THE TASK >> Rewrite everything from the line containing "1392x868 pixels. How" down through the end of the data as a numbered list, leaving out blank lines. Leave the pictures out of your answer.

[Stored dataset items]
• • • • • • •

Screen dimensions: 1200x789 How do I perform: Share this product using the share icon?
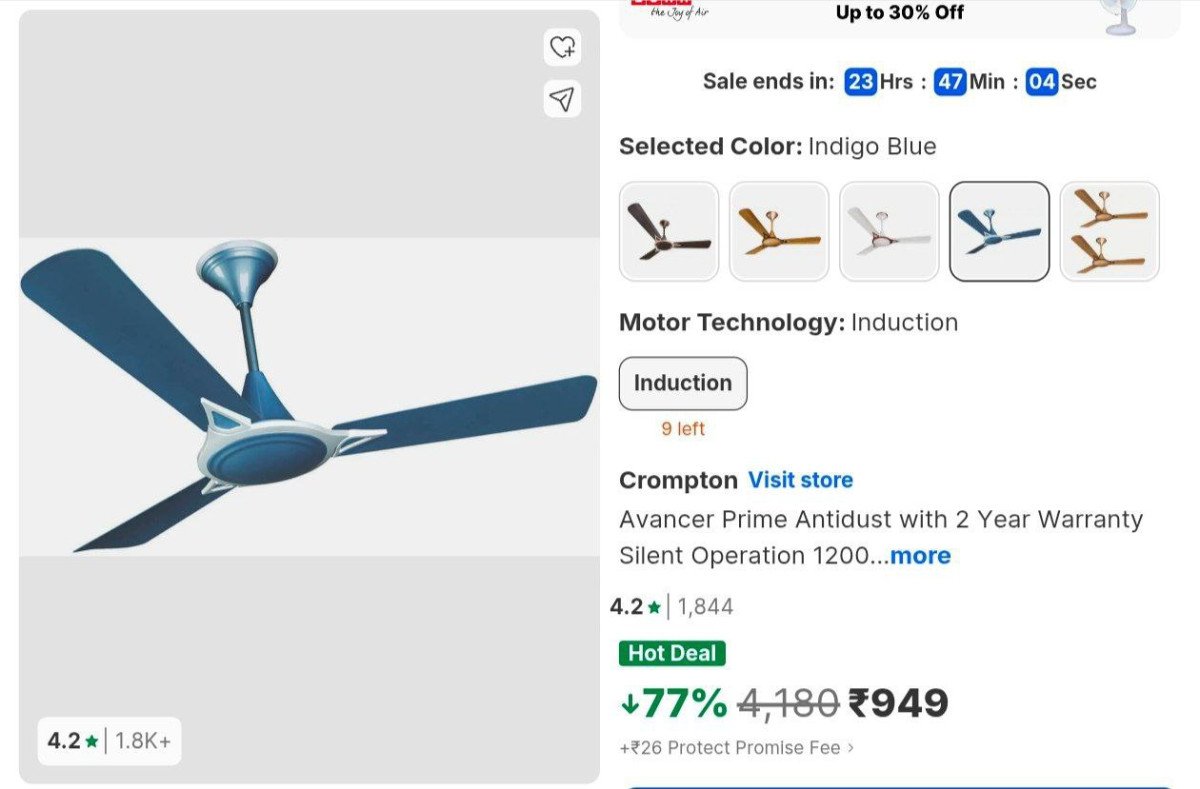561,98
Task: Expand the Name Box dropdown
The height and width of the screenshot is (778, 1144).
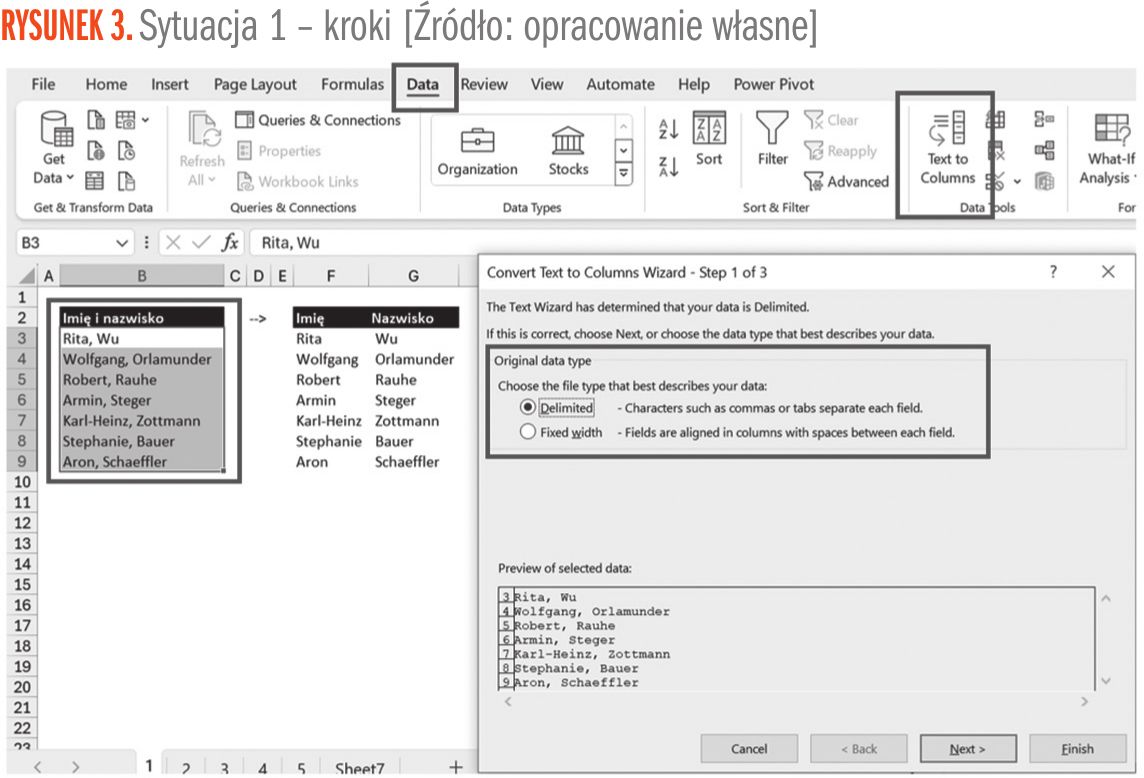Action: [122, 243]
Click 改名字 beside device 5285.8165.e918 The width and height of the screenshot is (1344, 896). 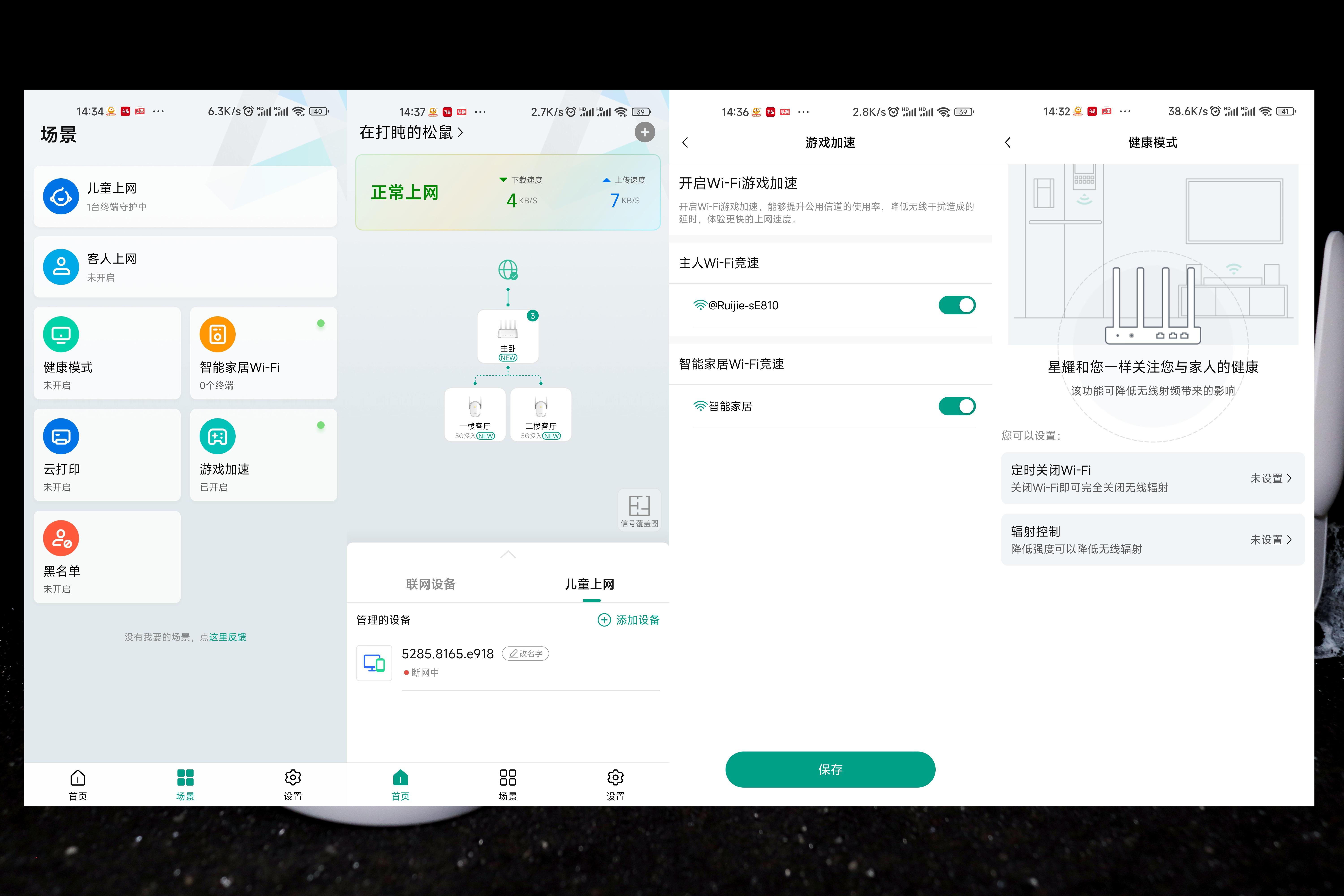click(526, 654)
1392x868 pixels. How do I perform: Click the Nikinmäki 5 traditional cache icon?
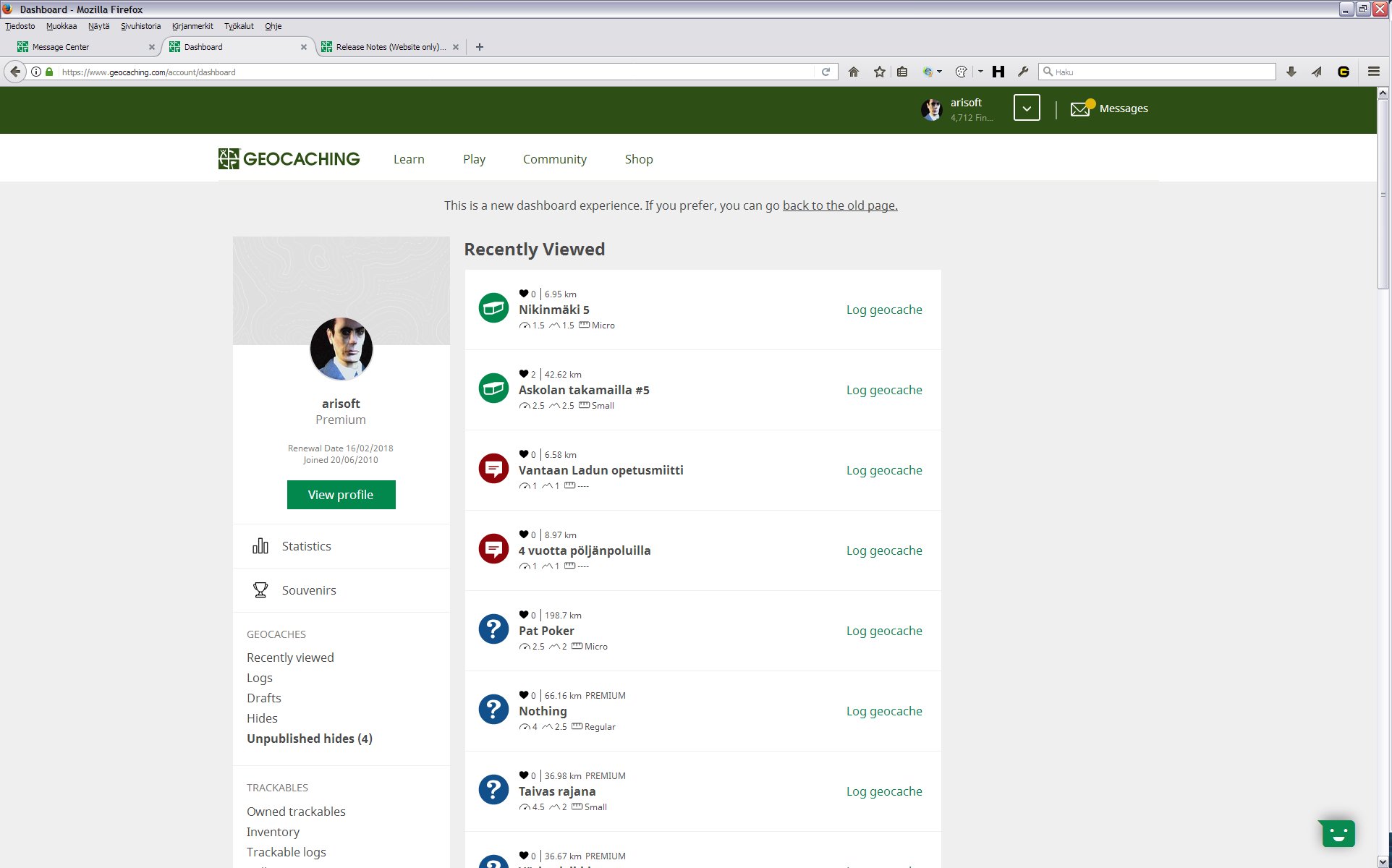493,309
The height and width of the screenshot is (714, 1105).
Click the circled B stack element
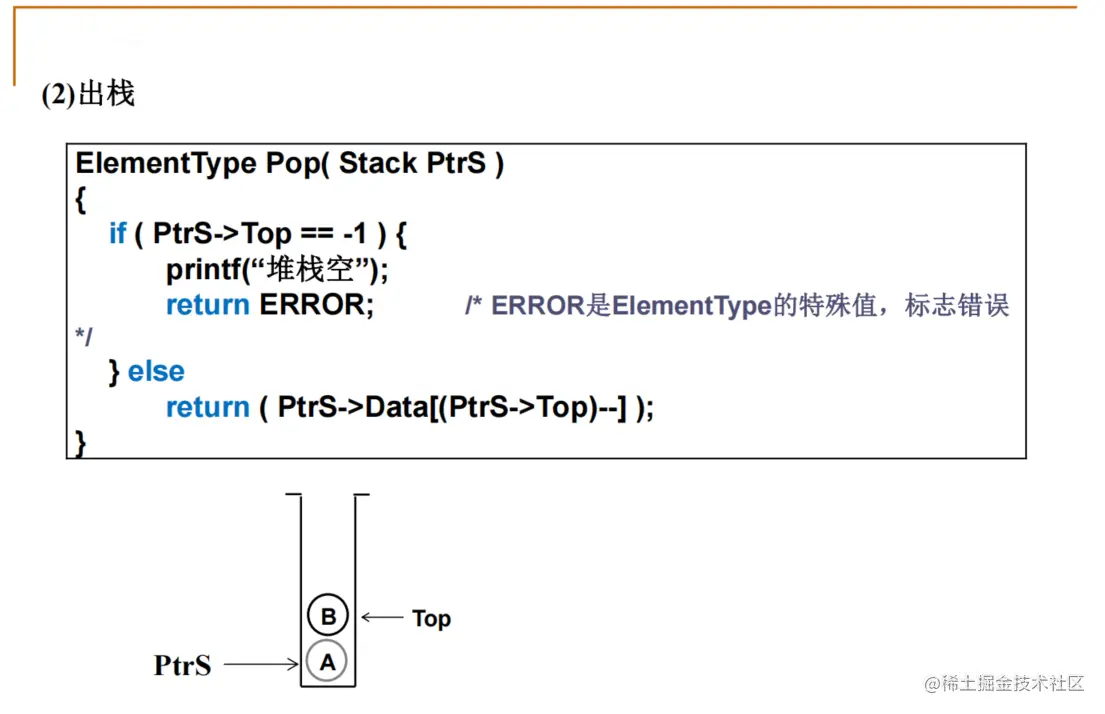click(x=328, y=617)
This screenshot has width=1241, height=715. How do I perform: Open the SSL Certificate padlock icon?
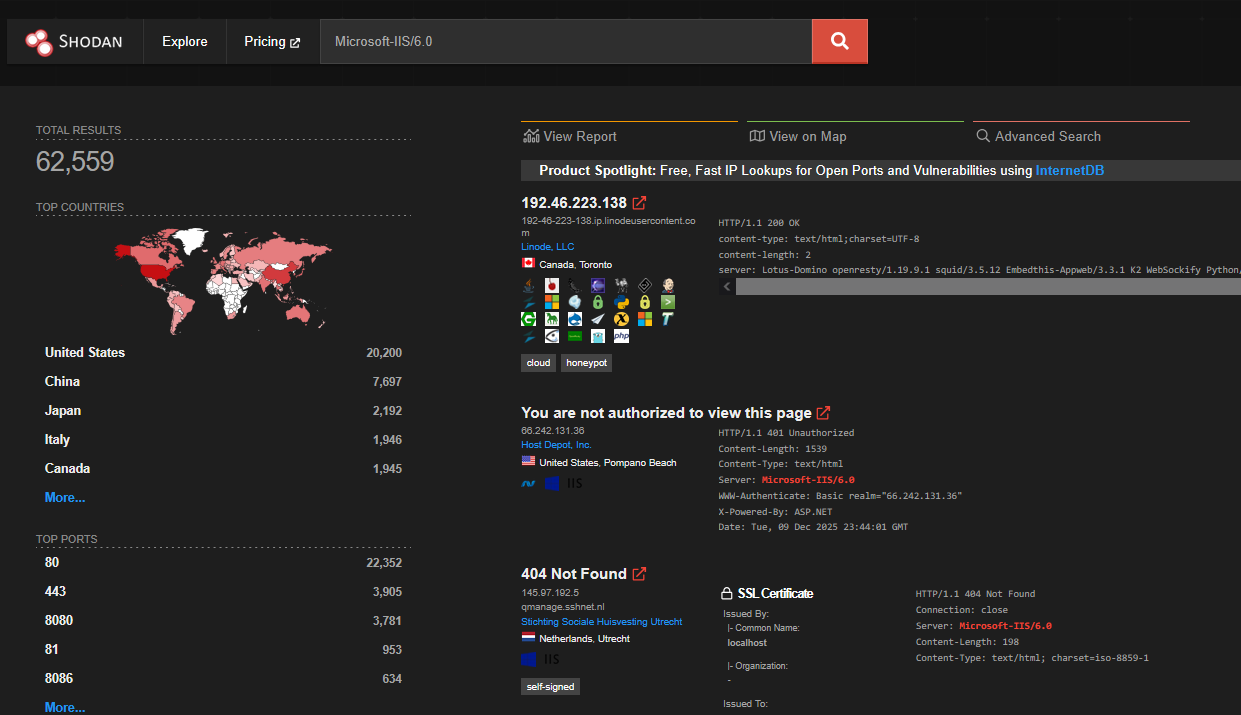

• • • • • • •

WORKED ANSWER >>
1. 1392x868 pixels. How do I perform: Click the Nikinmäki 5 traditional cache icon?
2. 493,309
3. The height and width of the screenshot is (714, 1105).
4. Click the circled B stack element
5. click(x=328, y=617)
6. This screenshot has width=1241, height=715. How do I perform: Open the SSL Certificate padlock icon?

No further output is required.